En la alegoría, Cristo coloca esta
referencia al Padre en el primer lugar, porque toda la unión orgánica
vivificante de los sarmientos con la vid tiene su primer principio y su último
fin en la relación con el Padre: Él es el labrador. Cristo es principio de
vida, en cuanto que Él mismo ha salido del Padre (cfr. Jn 8,42), el cual tiene
en sí mismo la vida (Jn 5,26). En definitiva es el Padre quien se preocupa de los
sarmientos, dándoles un trato diverso, según que den o no den fruto, es decir,
según que estén vitalmente insertados, o no, en la vid que es Cristo.

(Entradas para señalar en documentos y capturas de pantalla)
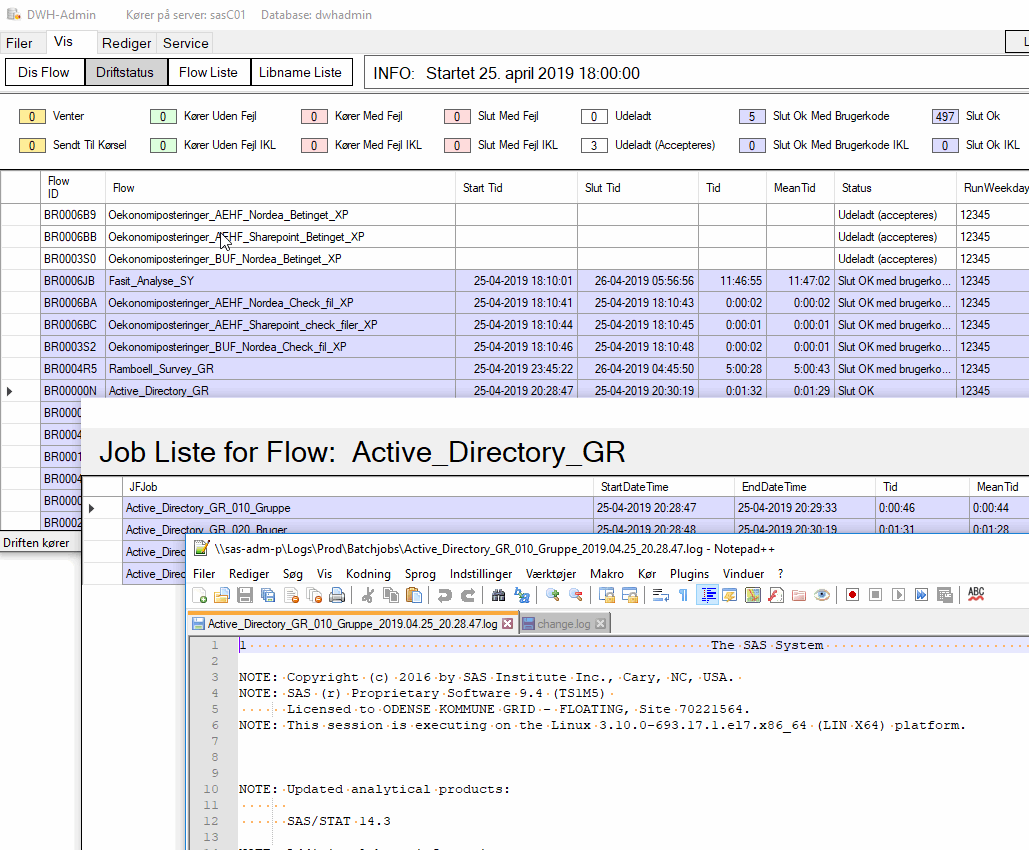Click the Start Tid column header
Image resolution: width=1029 pixels, height=850 pixels.
(x=483, y=188)
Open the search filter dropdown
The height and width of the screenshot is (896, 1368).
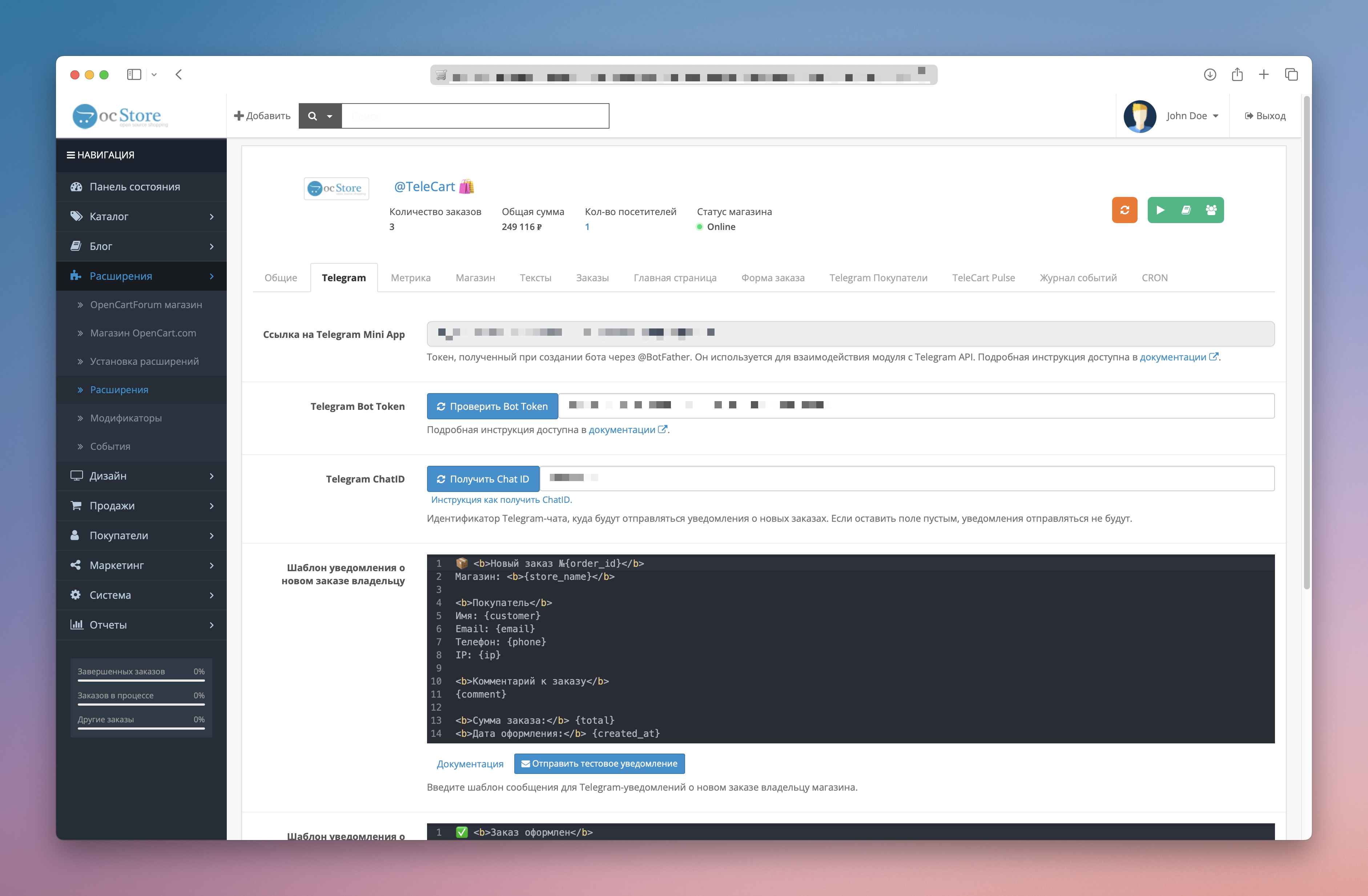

Tus tareas =
A – Según el fragmento sobre la vid, ¿quién es el labrador?
B – Cita al pie de la letra el fragmento sobre la vid desde "En la alegoría, Cristo" hasta "que es Cristo.".
C – Haz una lista de todas las palabras del fragmento sobre la vid que nombran algo de la viña o de su cultivo.

Respuestas en orden =
A – El Padre.

B –
En la alegoría, Cristo coloca esta
referencia al Padre en el primer lugar, porque toda la unión orgánica
vivificante de los sarmientos con la vid tiene su primer principio y su último
fin en la relación con el Padre: Él es el labrador. Cristo es principio de
vida, en cuanto que Él mismo ha salido del Padre (cfr. Jn 8,42), el cual tiene
en sí mismo la vida (Jn 5,26). En definitiva es el Padre quien se preocupa de los
sarmientos, dándoles un trato diverso, según que den o no den fruto, es decir,
según que estén vitalmente insertados, o no, en la vid que es Cristo.

C – vid, sarmientos, labrador, fruto